5 tips to make online webinars more interactive and fun

Covid-19 changed the speakers’ circuit. No more face-to-face banter with audiences, no more raising hands, or nodding faces.

Now, when speakers like myself give talks or host webinars, we’re looking into a camera, sharing our screen presentation and trying to hold eye contact with participants (who are many miles away).

Speakers know that keeping talks interactive and fun are key. Perhaps even more so, now.

Zoom fatigue is real.

Online webinars must be fun to hold attention.

No one wants to watch a person speak (or even worse, read) into a camera.

Fun backdrops are an option and can be amusing at first. I find them distracting in the long run. When I give Zoom talks, participants can see a few books on a shelf and mainly a white wall. I want them to concentrate on what I’m sharing.

Having hosted webinars across oceans and for a range of ages, I’ve put together 5 tips on how to keep Zoom talks more interactive and fun:

  1. Pro-active pauses: Ask participants to imagine something. And then pause. A lot of people are afraid of pauses –and afraid that if they pause, the silence in speech, and especially online, may feel awkward. I find pausing engages the audience. It allows people to think for a minute. To be a part of the dialogue.

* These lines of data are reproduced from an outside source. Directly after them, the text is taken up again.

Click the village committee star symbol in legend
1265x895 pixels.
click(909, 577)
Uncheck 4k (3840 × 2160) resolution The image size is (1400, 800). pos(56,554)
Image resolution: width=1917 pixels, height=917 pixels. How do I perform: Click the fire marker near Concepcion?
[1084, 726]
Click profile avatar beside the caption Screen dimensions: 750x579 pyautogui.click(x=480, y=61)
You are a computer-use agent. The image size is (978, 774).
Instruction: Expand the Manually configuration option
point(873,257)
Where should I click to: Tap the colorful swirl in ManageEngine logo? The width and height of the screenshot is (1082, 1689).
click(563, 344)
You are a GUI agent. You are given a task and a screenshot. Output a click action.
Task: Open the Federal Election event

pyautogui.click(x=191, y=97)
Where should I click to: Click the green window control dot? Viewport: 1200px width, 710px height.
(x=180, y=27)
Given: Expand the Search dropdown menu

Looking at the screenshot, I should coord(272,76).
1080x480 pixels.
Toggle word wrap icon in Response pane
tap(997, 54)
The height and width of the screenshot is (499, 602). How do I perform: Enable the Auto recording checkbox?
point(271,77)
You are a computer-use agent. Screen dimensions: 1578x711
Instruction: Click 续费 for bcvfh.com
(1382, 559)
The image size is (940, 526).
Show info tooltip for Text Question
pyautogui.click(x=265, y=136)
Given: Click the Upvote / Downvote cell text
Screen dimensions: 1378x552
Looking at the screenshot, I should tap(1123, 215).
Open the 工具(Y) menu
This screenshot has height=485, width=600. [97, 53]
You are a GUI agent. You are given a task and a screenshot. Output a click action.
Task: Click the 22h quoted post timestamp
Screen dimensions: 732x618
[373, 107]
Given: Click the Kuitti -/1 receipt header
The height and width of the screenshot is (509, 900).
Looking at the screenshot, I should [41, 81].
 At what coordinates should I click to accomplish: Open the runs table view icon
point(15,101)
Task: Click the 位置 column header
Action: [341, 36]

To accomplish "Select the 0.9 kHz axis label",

  2. Ask questions at random: I always ask questions during my presentations. Some of them are rhetorical and I’ll answer them myself. Others, I like to hear from the audience. In face-to-face events, it is easier for the speaker to see who may want to answer a question. Online, it can be a tad harder. While Zoom has a hand-raising button, I tend to ask people at random to guess an answer. I keep it light. Funny. Humorous. It’s okay if they don’t know… I’ll pick someone else. And in picking at random, everyone knows they may be picked. I always give the option that the person can say ‘pass’ or ‘no thanks’ – but in making everyone part of my choice, engagement remains high. It is important, of course, not to ask too many questions. In online presentations, I don’t usually ask more than two during an hour talk.

  3. Real-time polls: Real-time surveys, polls and word clouds add to any presentation. When it’s online, even more so. There are mobile and gaming apps that are easy to incorporate into an online webinar. Audiences become part of the presentation when these apps are used.

  4. Q&A: At the beginning of every talk, I say there will be Q&A at the end of the presentation. Audience involvement creates a give-and-take of information. No question is trivial. Some people prefer to ask via chat, others will ask into the camera. And when no one asks a question, I’ll ask the first question about something I know my audience will have the answer to (See tip 5). That has always worked out as a spark for a good Q&A session.

  5. Make local references: Before every live talk, it is important to know who you’re talking to. When I speak to communities online, I pepper my presentation with local references to something in their lives. When I’m speaking to a younger crowd, I always Google trending topics before the presentation. Audiences want to feel connected. When your references are local (for them), they do.